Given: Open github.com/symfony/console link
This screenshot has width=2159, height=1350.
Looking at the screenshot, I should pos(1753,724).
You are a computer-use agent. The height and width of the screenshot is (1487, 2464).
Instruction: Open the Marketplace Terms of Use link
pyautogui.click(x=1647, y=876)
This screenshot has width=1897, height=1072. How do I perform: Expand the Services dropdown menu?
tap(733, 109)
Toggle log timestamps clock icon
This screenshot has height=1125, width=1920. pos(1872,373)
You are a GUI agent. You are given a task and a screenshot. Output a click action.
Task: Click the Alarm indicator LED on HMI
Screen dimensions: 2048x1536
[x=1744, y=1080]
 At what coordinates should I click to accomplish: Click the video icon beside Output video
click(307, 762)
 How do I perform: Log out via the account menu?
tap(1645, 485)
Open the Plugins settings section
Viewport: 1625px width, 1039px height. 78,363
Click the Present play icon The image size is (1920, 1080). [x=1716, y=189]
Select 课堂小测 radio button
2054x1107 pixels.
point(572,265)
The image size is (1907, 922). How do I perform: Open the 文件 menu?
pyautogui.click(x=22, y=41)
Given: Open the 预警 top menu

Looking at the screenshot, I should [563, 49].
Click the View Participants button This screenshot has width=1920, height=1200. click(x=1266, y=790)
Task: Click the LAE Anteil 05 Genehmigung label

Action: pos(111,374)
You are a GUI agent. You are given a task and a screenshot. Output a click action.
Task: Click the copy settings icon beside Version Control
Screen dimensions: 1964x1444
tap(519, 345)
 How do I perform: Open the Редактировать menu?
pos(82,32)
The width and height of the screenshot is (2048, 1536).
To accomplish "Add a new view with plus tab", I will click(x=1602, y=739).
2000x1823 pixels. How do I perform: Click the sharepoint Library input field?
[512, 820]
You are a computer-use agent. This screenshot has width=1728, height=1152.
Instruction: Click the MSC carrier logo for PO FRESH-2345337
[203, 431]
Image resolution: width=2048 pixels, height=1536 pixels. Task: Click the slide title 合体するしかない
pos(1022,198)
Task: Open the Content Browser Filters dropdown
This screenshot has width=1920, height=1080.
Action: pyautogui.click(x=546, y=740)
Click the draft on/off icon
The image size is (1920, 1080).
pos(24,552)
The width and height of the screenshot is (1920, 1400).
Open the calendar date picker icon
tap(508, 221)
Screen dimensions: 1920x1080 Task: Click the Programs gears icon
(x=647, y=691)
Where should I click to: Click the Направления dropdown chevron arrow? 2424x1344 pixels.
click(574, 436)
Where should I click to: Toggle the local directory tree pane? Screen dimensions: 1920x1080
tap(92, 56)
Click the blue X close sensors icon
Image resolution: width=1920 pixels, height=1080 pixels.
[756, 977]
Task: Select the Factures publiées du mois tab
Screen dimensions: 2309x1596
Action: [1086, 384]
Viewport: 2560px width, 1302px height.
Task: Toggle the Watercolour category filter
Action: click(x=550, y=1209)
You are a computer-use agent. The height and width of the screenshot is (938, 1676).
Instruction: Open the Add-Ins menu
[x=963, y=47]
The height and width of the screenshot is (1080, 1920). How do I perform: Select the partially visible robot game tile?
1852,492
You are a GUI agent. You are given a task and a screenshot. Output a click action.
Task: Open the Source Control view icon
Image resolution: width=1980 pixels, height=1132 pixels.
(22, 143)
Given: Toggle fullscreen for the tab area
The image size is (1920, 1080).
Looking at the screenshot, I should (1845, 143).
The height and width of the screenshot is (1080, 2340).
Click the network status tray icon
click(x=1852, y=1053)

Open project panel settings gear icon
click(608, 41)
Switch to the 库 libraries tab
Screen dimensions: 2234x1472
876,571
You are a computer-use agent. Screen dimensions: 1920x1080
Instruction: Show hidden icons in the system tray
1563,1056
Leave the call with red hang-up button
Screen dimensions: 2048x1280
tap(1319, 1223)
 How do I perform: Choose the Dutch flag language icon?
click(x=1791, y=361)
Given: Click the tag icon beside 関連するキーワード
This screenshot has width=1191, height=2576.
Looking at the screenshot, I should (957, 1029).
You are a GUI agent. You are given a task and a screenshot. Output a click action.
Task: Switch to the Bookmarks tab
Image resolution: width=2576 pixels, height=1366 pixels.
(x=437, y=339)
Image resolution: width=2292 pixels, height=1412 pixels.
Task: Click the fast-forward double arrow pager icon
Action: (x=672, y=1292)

• • • •

• [The problem] Look above for the line holding "The width and height of the screenshot is (1920, 1400)." and the line holding "Click the blue X close sensors icon". Retype both, and every line between them, word for word and nothing else.

• [Answer box]
The width and height of the screenshot is (1920, 1400).
Open the calendar date picker icon
tap(508, 221)
Screen dimensions: 1920x1080 Task: Click the Programs gears icon
(x=647, y=691)
Where should I click to: Click the Направления dropdown chevron arrow? 2424x1344 pixels.
click(574, 436)
Where should I click to: Toggle the local directory tree pane? Screen dimensions: 1920x1080
tap(92, 56)
Click the blue X close sensors icon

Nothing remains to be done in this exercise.